Soldering wire is a fusible alloy, typically of tin and silver or lead, that has been extruded into an easily handled form. Shaping solder into wire allows it to be wound on a spool for easy storage and unwound for use as necessary. Some soldering wire is a solid alloy, while other varieties comes with a flux core. Soldering wire can be made of many different compounds, and some alloys are more useful than others for particular jobs. Various tin and lead alloys were historically used for applications such as electronics and plumbing, though lead may be replaced by metals such as silver and antimony for health or environmental concerns.

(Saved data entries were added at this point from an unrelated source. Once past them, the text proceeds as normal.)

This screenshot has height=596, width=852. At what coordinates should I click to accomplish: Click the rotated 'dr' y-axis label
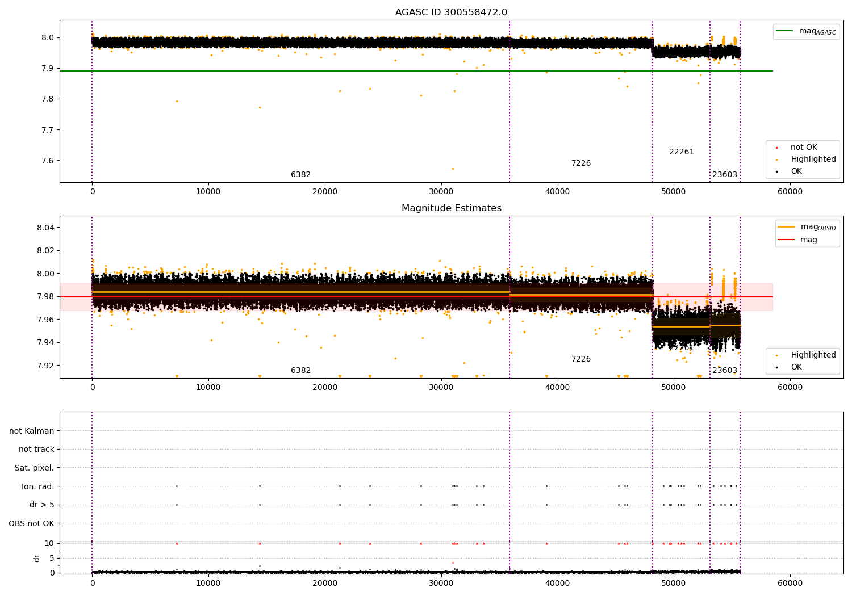click(x=37, y=558)
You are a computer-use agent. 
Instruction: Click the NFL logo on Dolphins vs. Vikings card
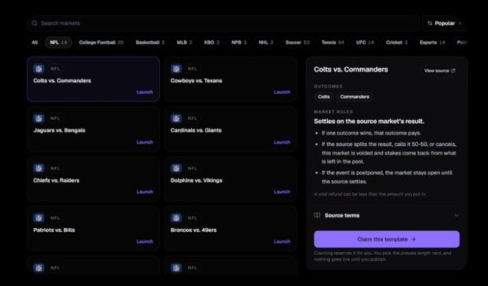click(176, 168)
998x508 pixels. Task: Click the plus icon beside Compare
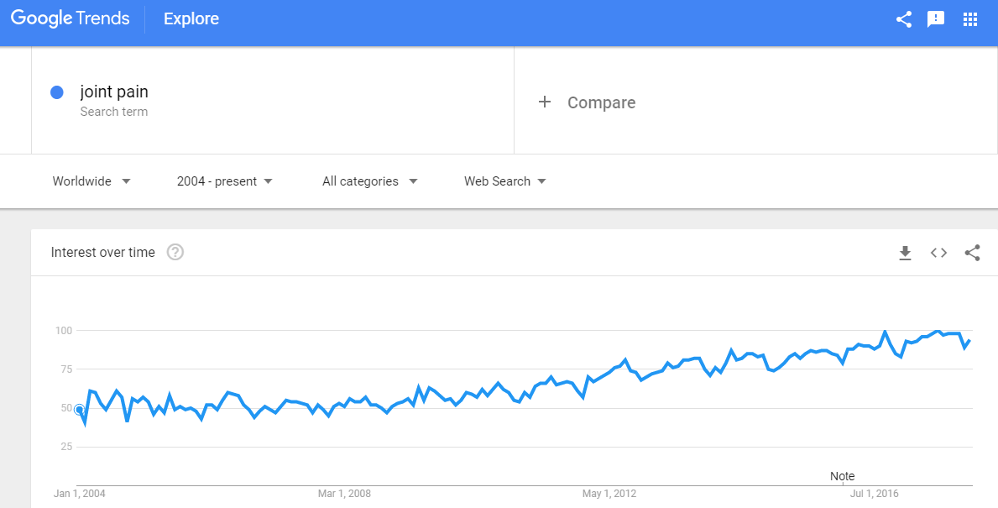(544, 102)
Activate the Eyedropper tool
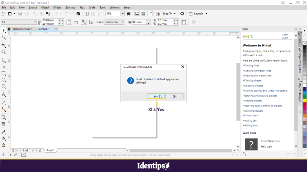Screen dimensions: 307x172 (4, 132)
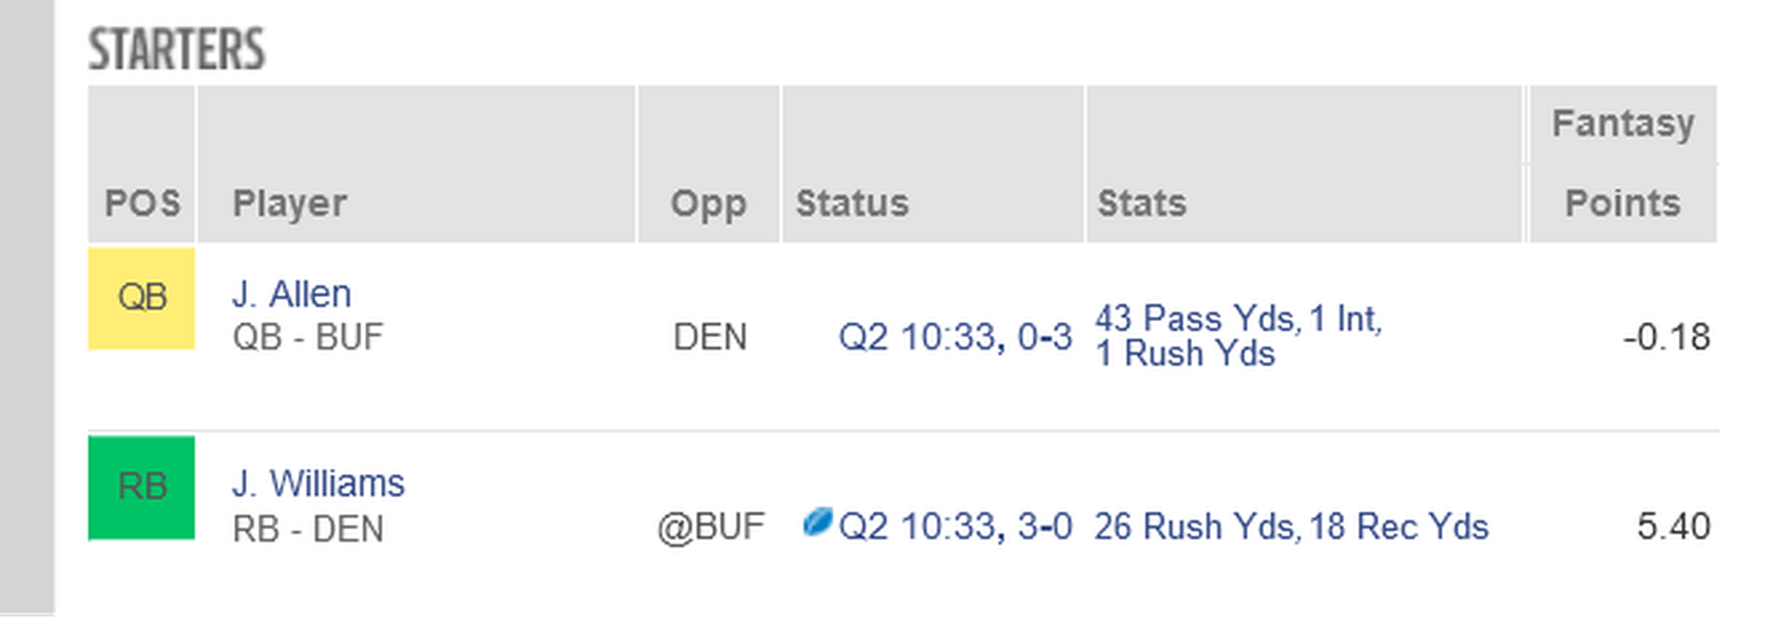The width and height of the screenshot is (1781, 619).
Task: Click the 1 Rush Yds stat for Allen
Action: pos(1185,354)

Types of soldering wire are typically differentiated by their thicknesses and the metals they are made of. Thin wire is typically useful for delicate electronics work, while thicker options can be good for plumbing work or to solder together wires. A eutectic mixture of 63% tin and 37% lead was a very popular form of wire solder for working on electronics, since this type of mixture has a discrete melting point rather than a general range. Alloys with higher lead content were more popular for applications such as plumbing as these will typically solidify more slowly, which can be advantageous when joining pipes.
Due in part to concerns over lead poisoning, a variety of other metals are also used in soldering wire. Certain governments have enacted laws that require these lead free solders, while others provide tax benefits for using them. Some materials that have replaced lead in soldering wire include silver, antimony, copper, and zinc.
Each alloy used in soldering wire typically melts somewhere between 190 and 840 degrees Fahrenheit (90 to 450 Celsius). Solder that uses metals such as antimony and silver typically has a slightly higher melting point than comparable lead variants. Brass wire that is composed solely of copper and zinc is typically used in brazing, which is a similar process that involves metals with melting points higher than 840 degrees Fahrenheit (450 Celsius).
Flux cored soldering wire typically contains one or more internal veins of acid or rosin based materials. This type of wire solder makes it unnecessary to apply external flux during the soldering process. As the wire solder is uncoiled and heated, the internal flux melts as well. This allows the flux to remove any metal oxides on the components that are being joined. Acid core wire is usually used for plumbing applications, while rosin wire is useful in electronics soldering.